+++ Page text

Advance Healthcare Directives & Living Wills

Your health care directive doesn't just plan for the end of life. It plans for any moment when you cannot speak for yourself — and ensures that the people who love you don't have to guess.

An advance health care directive is a legal document that does two things: it records your wishes regarding medical treatment if you are ever unable to communicate them yourself, and it designates a trusted person — your health care representative — to make medical decisions on your behalf in that situation.

In Connecticut, the advance directive combines what many states call a "living will" and a "health care proxy" into a single document. It becomes effective when two physicians determine that you lack the capacity to make your own health care decisions.

It is not a document about dying. It is a document about being prepared — for a sudden accident, a serious illness, a medical crisis that no one saw coming — so that your family is not left making impossible decisions without guidance from you.

What It Covers

Your advance directive can address as much or as little as you choose. Most clients want their document to reflect:

  • Whether they want life-sustaining treatment continued if there is no reasonable expectation of recovery

  • Preferences regarding artificial nutrition and hydration

  • Pain management and comfort care priorities

  • Organ and tissue donation wishes

  • Any personal, religious, or ethical values that should guide medical decision-making

The document is yours. I draft it to reflect your actual wishes — not boilerplate language that may not represent what you truly want.

Your Health Care Representative

Choosing your health care representative is one of the most important decisions in your estate plan. This is the person who will speak for you when you cannot — who will talk to doctors, review treatment options, and make calls that may be among the hardest anyone ever has to make.

Your representative should be someone who knows you well, understands your values, and will be able to act clearly and calmly under pressure. It does not have to be a family member. It should be the right person for the role.

++++++

## Work to complete
#1 Reproduce the passage of the advance directive page that starts at "Choosing your health" and ends at "has to make.".
#2 List every matter that the advance directive page's bulleted list says most clients want their document to reflect.
#3 Extend the page on advance health care directives beyond its final sentence.

+++ Extracted entries

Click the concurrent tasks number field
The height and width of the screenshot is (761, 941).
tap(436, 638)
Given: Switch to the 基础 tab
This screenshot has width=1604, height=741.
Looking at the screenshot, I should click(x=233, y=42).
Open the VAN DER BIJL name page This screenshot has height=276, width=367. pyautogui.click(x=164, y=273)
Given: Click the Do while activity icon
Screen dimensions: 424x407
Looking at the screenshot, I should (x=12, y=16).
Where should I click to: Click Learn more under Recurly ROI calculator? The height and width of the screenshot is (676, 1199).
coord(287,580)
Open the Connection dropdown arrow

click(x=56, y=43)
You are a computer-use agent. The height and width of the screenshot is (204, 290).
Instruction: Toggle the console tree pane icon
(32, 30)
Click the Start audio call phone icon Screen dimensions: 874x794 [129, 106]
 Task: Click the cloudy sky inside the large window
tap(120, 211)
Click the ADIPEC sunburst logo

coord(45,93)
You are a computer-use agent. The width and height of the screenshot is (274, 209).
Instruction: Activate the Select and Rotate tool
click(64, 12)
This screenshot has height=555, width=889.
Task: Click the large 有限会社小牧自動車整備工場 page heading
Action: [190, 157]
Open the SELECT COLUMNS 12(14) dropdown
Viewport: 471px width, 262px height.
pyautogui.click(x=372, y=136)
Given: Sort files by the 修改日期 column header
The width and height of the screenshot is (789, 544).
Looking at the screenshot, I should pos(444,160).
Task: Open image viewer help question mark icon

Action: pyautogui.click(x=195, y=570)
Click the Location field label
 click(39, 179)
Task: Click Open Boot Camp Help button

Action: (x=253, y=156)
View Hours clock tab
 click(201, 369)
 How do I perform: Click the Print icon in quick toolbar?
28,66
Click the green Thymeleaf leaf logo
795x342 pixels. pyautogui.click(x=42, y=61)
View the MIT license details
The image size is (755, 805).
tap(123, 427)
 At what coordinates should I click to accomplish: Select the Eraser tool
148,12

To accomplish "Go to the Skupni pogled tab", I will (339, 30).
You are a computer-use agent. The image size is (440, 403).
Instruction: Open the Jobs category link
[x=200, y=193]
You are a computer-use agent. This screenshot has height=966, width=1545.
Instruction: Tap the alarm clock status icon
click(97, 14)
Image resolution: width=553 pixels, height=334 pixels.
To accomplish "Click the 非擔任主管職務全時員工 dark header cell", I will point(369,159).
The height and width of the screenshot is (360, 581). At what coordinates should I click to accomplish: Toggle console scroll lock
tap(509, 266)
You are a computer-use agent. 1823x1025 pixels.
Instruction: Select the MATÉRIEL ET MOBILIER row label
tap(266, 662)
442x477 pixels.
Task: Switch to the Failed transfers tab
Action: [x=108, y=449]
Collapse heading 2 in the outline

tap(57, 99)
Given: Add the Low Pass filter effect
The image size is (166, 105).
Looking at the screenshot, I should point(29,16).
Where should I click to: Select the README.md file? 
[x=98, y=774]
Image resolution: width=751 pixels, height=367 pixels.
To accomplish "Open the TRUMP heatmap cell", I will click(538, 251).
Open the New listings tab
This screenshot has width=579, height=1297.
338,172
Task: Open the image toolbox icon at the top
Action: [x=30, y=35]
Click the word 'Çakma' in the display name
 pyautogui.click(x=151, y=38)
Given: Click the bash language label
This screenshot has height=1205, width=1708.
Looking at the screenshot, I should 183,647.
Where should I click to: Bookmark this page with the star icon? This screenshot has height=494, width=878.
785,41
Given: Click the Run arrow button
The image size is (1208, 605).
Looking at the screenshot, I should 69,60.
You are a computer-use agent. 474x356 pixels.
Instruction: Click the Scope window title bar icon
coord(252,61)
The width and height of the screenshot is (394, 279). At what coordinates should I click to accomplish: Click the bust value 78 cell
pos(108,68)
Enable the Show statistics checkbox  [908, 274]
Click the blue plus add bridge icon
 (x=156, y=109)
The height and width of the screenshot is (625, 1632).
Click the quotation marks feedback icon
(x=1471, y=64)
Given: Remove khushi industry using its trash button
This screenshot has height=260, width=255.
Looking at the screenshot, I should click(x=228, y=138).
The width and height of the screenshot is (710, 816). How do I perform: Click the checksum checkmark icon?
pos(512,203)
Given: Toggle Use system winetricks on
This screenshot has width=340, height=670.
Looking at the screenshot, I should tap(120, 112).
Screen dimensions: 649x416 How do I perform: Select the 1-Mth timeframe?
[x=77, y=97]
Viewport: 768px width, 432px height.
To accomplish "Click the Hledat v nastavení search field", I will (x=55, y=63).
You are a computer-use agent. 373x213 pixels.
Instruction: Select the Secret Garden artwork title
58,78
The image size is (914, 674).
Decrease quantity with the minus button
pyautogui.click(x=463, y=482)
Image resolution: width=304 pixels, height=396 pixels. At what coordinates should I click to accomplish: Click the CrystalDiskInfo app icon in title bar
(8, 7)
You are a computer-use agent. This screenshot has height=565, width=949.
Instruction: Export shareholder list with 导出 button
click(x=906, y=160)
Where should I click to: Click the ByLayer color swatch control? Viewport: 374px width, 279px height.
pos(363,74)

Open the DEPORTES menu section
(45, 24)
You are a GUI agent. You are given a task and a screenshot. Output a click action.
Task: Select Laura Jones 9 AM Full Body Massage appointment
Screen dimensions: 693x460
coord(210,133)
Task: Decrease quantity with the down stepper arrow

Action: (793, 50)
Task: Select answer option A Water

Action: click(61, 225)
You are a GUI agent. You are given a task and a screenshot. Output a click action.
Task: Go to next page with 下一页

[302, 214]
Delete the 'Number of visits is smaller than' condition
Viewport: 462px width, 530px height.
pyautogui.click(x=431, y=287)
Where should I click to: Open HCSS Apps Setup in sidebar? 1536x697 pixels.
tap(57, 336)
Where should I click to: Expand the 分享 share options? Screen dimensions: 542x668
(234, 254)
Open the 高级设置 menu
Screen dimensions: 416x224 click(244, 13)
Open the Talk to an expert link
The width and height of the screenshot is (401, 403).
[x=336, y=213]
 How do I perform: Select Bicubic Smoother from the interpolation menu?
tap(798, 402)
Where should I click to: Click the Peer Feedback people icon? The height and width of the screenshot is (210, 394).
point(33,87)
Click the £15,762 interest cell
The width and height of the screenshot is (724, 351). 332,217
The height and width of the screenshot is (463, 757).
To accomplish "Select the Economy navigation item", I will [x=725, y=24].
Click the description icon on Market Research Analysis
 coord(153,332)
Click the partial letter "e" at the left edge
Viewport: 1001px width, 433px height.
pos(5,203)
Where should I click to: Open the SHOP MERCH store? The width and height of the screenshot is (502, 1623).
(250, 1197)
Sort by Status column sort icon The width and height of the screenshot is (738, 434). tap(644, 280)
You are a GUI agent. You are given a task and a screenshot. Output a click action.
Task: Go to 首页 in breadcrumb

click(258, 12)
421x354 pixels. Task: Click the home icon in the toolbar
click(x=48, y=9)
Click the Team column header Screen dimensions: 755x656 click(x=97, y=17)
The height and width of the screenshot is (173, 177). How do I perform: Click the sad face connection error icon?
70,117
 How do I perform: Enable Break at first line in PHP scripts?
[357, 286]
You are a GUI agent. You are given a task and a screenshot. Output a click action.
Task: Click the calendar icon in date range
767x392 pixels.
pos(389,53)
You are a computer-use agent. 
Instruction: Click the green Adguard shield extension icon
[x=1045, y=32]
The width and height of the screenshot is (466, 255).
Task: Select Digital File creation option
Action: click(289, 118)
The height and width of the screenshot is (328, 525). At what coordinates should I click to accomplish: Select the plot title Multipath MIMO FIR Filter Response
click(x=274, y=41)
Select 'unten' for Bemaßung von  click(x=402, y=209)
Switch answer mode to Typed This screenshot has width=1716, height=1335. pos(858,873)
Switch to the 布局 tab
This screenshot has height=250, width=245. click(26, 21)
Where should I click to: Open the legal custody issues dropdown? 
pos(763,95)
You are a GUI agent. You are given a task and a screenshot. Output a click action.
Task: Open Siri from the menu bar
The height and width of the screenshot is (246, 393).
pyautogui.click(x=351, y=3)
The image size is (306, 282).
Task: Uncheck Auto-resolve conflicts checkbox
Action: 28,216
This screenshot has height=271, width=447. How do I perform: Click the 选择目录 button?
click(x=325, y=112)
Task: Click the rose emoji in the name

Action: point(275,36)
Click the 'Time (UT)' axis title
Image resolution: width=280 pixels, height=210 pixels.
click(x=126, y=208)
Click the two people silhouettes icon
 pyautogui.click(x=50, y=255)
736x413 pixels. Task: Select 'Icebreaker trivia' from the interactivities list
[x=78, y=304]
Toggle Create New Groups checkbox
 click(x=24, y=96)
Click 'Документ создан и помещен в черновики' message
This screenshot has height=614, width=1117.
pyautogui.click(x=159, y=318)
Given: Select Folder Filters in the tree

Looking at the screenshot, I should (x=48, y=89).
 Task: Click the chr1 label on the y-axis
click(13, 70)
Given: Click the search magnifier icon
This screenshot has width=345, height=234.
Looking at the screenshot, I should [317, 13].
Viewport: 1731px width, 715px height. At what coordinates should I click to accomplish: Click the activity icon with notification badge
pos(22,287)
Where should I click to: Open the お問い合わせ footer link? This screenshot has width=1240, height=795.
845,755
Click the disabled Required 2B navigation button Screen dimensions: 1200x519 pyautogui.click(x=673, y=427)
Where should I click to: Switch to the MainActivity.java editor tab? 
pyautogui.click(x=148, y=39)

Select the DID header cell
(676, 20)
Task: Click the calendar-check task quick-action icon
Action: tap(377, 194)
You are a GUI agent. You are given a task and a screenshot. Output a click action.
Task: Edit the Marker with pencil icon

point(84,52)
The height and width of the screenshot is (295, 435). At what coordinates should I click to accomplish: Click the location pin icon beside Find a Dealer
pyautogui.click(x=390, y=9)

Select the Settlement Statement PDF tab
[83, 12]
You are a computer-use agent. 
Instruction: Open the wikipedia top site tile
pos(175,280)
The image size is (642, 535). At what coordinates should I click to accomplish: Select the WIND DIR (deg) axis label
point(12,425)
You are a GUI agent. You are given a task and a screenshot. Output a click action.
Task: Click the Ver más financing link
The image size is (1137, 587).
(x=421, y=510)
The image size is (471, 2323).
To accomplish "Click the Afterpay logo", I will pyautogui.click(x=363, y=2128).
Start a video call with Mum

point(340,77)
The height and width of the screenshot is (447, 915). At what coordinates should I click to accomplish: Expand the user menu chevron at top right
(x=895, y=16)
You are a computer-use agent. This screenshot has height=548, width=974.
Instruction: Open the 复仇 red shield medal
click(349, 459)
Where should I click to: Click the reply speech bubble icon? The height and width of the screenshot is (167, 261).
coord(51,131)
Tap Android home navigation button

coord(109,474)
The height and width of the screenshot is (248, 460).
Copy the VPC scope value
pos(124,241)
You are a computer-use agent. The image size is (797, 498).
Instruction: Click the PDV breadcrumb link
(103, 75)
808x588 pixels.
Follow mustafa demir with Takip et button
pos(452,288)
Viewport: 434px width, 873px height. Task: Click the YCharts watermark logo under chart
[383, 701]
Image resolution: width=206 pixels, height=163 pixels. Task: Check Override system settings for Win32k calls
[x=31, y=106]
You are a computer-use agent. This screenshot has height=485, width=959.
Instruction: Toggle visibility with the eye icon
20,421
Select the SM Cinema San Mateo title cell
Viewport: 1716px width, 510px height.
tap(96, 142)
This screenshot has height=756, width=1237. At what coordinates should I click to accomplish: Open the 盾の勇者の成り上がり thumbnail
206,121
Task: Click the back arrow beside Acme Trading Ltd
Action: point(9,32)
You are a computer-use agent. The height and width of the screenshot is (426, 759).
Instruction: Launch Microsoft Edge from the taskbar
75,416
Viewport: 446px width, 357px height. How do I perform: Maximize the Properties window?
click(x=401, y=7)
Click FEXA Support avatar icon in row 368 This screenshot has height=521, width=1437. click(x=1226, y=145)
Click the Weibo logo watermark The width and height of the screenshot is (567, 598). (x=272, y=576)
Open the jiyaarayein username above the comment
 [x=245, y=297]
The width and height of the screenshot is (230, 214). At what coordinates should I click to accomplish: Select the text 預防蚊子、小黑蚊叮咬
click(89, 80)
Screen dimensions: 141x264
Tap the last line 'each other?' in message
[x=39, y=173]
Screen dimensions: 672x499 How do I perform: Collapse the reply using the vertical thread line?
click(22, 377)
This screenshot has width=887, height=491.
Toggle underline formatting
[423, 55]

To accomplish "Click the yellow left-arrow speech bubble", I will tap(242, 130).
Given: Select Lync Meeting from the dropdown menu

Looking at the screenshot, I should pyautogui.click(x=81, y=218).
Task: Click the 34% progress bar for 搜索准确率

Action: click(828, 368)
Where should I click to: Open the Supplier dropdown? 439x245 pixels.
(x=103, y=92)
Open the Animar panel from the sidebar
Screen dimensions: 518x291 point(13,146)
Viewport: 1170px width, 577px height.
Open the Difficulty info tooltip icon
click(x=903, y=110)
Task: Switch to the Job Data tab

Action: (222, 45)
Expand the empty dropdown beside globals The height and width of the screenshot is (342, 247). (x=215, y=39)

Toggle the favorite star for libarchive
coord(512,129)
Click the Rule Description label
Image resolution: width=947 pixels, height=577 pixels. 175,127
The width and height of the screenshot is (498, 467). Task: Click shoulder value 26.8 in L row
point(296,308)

++++++

## Outputs for the tasks
#1
Choosing your health care representative is one of the most important decisions in your estate plan. This is the person who will speak for you when you cannot — who will talk to doctors, review treatment options, and make calls that may be among the hardest anyone ever has to make.

#2
- Whether they want life-sustaining treatment continued if there is no reasonable expectation of recovery
- Preferences regarding artificial nutrition and hydration
- Pain management and comfort care priorities
- Organ and tissue donation wishes
- Any personal, religious, or ethical values that should guide medical decision-making

#3
Connecticut law also allows you to name an alternate representative — someone who steps in if your first choice is unavailable. I always

Execution Requirements in Connecticut

Connecticut has specific formal requirements for a valid advance directive. The document must be signed in the presence of two witnesses, neither of whom can be your designated health care representative, a current health care provider, or an employee of a health care facility where you are receiving treatment.

These requirements exist to protect against undue influence — but they also mean that documents prepared informally, without proper execution, may not be honored when they are needed. I ensure every directive I prepare is executed correctly and would hold up in a hospital setting without question.

A Note on HIPAA Authorizations

A health care directive governs medical decision-making. A HIPAA authorization governs medical information — it authorizes designated individuals to access your protected health information, receive updates from providers, and be involved in your care.

The two documents serve different functions, and both belong in a complete estate plan. I prepare both as part of every comprehensive plan I draft.

These are not comfortable documents to think about. But the families who have them in place — and the clients who prepared them — are universally glad they did.